O Dia dos Pais sempre desperta em mim sentimentos profundos e, muitas vezes, difíceis de traduzir em palavras. Enquanto muitas pessoas recordam momentos vividos ao lado de seus pais, eu convivo com a lembrança de uma ausência que me acompanha desde o início da minha vida.

Não tive o privilégio de conhecer o meu pai. Quando ele faleceu, eu tinha apenas um ano e oito meses de idade. Não houve tempo para construir memórias, ouvir seus conselhos, sentir seu abraço ou compartilhar os momentos que, normalmente, marcam a relação entre um pai e um filho. Essa é uma lacuna que o tempo nunca conseguiu preencher completamente.

Sinto falta disso até hoje. Não da saudade de quem conviveu, mas da saudade do que nunca pude viver. Às vezes imagino como seria ouvir sua voz, conhecer seu jeito de pensar ou descobrir quais ensinamentos ele teria me deixado. São perguntas que jamais terão respostas, mas que, de alguma forma, ajudaram a moldar quem me tornei.

Dona Diva e Sr. Elias Andrade, pais de Dilsinho

Isso influenciou bastante a maneira como encarei a paternidade. Busquei estar perto dos meus filhos o máximo que pude. Tenho filhos e filhas maravilhosos. E eles me deram o presente supremo da vida, que me fizeram avô. Muita gratidão a Deus por isso.

Ao longo da minha vida, alguns tios procuraram ocupar esse espaço vazio. Fizeram isso não por obrigação, mas por carinho e generosidade. Em muitos momentos, conseguiram amenizar a falta que um pai faz.

Tenho uma gratidão imensa pelos meus tios Luiz Vieira e Marino Vieira, irmãos da minha mãe, e também pelo meu tio Carlito, o Carlos Andrade, irmão do meu pai. Cada um, à sua maneira, esteve presente em diferentes fases da minha criação e da minha educação. Eles nunca tentaram substituir meu pai — porque ninguém substitui um pai —, mas foram presenças importantes, oferecendo apoio, orientação e afeto quando eu mais precisava.

No entanto, se hoje tenho referências sólidas sobre o significado de ser pai, elas vieram principalmente de duas pessoas: minha mãe e meu irmão, Elidivar.

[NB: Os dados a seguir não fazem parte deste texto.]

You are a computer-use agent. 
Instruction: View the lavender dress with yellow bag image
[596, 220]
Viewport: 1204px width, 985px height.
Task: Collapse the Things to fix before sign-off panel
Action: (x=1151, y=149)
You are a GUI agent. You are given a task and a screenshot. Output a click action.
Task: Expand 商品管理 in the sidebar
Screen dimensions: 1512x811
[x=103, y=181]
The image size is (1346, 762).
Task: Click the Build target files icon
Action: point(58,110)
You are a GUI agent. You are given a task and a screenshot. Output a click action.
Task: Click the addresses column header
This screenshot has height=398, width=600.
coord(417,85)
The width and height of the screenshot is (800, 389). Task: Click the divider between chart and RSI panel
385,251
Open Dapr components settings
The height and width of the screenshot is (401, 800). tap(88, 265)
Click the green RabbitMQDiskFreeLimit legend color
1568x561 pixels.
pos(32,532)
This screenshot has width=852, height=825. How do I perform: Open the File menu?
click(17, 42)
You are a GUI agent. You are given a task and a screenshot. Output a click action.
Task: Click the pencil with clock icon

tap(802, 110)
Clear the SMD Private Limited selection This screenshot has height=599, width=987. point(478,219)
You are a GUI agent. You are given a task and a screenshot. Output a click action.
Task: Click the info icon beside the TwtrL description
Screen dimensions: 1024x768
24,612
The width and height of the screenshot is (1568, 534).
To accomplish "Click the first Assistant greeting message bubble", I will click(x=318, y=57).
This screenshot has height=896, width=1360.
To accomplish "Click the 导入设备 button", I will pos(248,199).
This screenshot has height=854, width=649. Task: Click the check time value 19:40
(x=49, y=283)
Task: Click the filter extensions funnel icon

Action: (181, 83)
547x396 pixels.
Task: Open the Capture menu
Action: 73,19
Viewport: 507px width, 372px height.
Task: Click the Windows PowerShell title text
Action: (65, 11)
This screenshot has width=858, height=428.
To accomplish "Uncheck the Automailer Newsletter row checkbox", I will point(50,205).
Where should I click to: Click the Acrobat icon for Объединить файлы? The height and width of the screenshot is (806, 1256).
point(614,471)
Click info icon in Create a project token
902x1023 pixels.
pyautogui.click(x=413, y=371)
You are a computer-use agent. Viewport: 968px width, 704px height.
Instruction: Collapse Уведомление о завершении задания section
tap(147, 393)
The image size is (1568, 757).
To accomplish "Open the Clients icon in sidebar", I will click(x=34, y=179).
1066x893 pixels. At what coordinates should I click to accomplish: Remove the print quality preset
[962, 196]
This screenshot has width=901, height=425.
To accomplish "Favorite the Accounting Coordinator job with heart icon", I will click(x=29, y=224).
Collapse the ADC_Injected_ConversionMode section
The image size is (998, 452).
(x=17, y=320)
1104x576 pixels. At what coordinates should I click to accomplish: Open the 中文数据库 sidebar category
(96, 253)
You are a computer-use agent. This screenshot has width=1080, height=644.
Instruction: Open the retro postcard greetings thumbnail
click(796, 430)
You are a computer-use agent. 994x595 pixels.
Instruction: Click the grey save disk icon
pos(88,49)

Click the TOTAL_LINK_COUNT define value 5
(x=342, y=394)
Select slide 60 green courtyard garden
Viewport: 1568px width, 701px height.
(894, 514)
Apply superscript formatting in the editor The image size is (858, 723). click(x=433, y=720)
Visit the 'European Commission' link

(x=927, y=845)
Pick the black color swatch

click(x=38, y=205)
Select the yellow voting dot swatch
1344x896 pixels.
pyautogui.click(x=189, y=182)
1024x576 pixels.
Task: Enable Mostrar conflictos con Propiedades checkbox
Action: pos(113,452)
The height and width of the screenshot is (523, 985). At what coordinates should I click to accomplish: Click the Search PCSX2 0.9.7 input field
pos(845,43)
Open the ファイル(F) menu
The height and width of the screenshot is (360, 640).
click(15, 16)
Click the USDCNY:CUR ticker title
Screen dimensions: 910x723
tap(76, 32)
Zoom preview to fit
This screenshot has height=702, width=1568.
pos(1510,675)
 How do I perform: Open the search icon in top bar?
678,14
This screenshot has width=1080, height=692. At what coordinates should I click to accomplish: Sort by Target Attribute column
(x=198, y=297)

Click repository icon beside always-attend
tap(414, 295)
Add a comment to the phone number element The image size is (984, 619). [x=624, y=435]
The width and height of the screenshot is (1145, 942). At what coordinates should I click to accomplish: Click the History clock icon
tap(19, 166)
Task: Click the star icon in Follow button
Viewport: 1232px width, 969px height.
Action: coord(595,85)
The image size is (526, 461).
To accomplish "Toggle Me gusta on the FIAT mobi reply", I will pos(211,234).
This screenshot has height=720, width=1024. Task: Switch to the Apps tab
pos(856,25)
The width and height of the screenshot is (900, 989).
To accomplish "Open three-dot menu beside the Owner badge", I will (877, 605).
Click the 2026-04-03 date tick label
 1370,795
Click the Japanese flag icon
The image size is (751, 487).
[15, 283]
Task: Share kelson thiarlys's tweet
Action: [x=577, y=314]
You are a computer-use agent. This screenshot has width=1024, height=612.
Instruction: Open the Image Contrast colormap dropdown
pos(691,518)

Antes de encerrar, preciso registrar que minha mãe foi muito mais do que mãe. Com coragem, firmeza e um amor que parecia inesgotável, ela assumiu sozinha a missão de educar, proteger e formar o meu caráter. Enfrentou dificuldades que muitos sequer imaginam, mas nunca permitiu que eu crescesse sem valores, sem limites e sem esperança. Foi nela que aprendi o verdadeiro significado da responsabilidade, da honestidade, da dignidade e do amor incondicional.

Como mensagem aos leitores, minha reflexão é que a paternidade vai muito além dos laços biológicos. Ser pai é cuidar, proteger, orientar, corrigir quando necessário, incentivar nos momentos difíceis e estar presente, principalmente quando a vida exige força. Feliz é quem pode viver tudo isso ao lado do próprio pai. Mas também é abençoado quem encontra, ao longo do caminho, pessoas dispostas a oferecer amor, apoio e exemplo.

A todos os pais, biológicos ou de coração, deixo minha homenagem. Que nunca subestimem o poder de sua presença. Um abraço, um conselho, um exemplo e um gesto de carinho podem marcar uma vida para sempre. Eu sei disso porque, mesmo sem ter conhecido meu pai, fui abençoado por pessoas que, com amor, me ensinaram que a verdadeira paternidade nasce, acima de tudo, no coração.